Peter Geoghegan <pg@heroku.com> writes:
> On Wed, May 7, 2014 at 1:47 PM, Tom Lane <tgl@sss.pgh.pa.us> wrote:
>> No, wait, containment *doesn't* look into sub-objects:
>>
>> regression=# select * from j where f1 @> '{"foo": {"bar": "baz"}}';
>> f1
>> -------------------------
>> {"foo": {"bar": "baz"}}
>> (1 row)
>>
>> regression=# select * from j where f1 @> '{"bar": "baz"}';
>> f1
>> ----
>> (0 rows)
> Yes it does. It's just not intended to work like that. You have to
> "give a path" to what you're looking for.
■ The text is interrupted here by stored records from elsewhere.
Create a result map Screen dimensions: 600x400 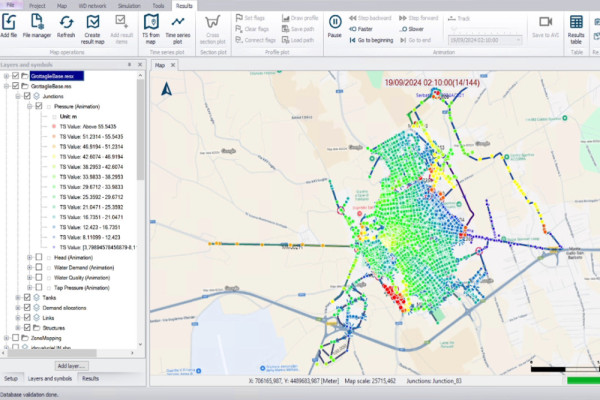[93, 28]
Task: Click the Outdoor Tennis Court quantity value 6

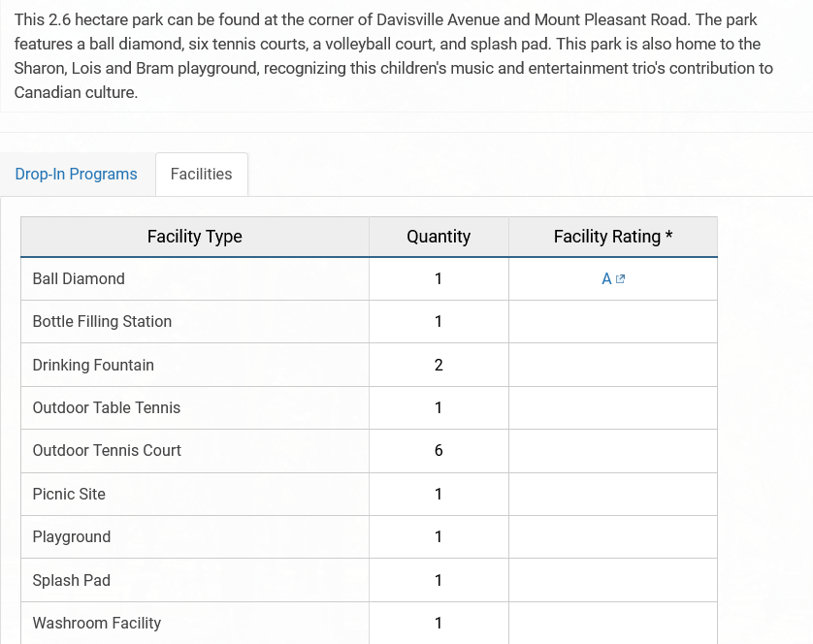Action: click(x=439, y=451)
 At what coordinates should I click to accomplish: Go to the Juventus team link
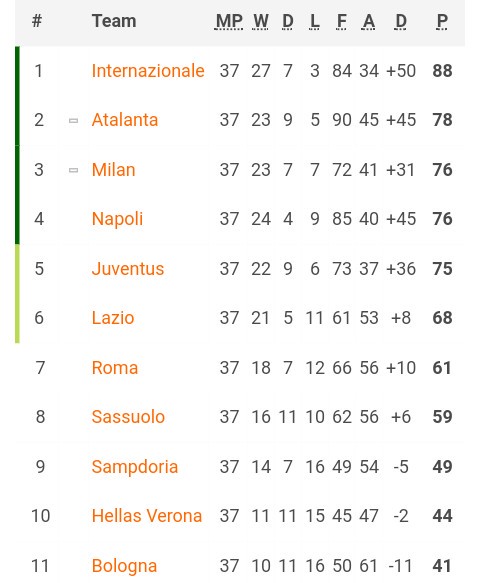[128, 269]
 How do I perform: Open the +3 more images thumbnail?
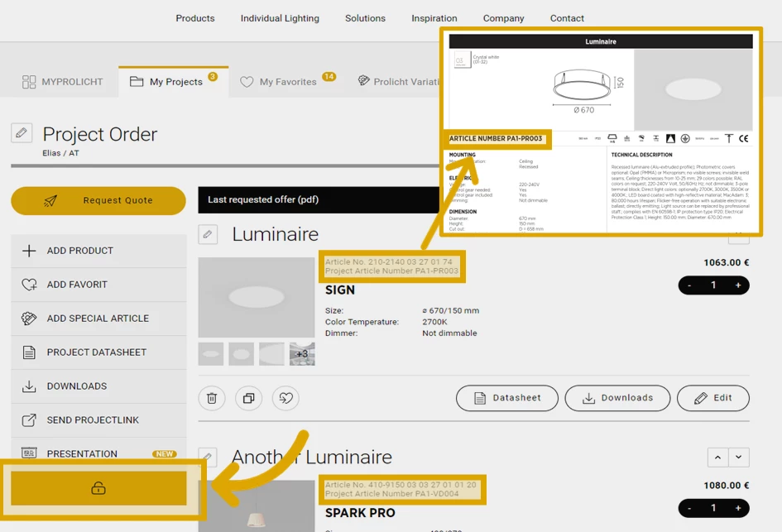(x=302, y=354)
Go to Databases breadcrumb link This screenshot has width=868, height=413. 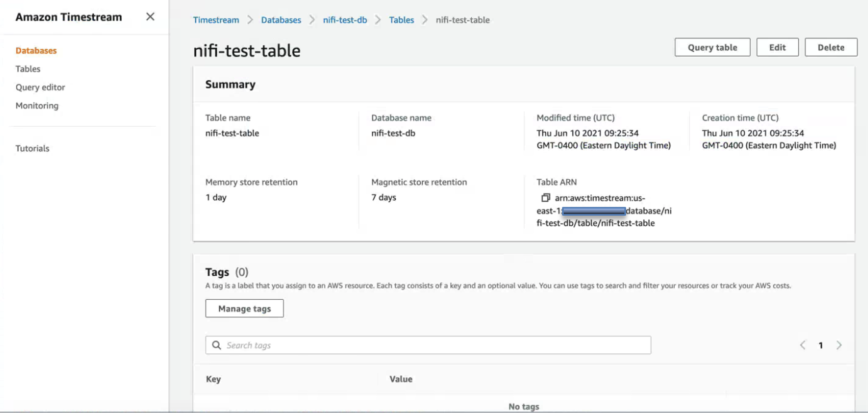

Right, so the top-level item in the query has to be at top level in the
searched-for row. This means that we *could* distinguish top-level from
non-top-level keys in the index items, and still be able to generate
correct index probes for a containment search (since we could similarly
mark the generated keys as to whether they came from top level in the
query object).
So the question is whether that's a good idea or not. It seems like it is
a good idea for the current existence operator, and about a wash for the
current containment operator, but perhaps a bad idea for other definitions
of containment.
In any case, something here needs to change. Thoughts?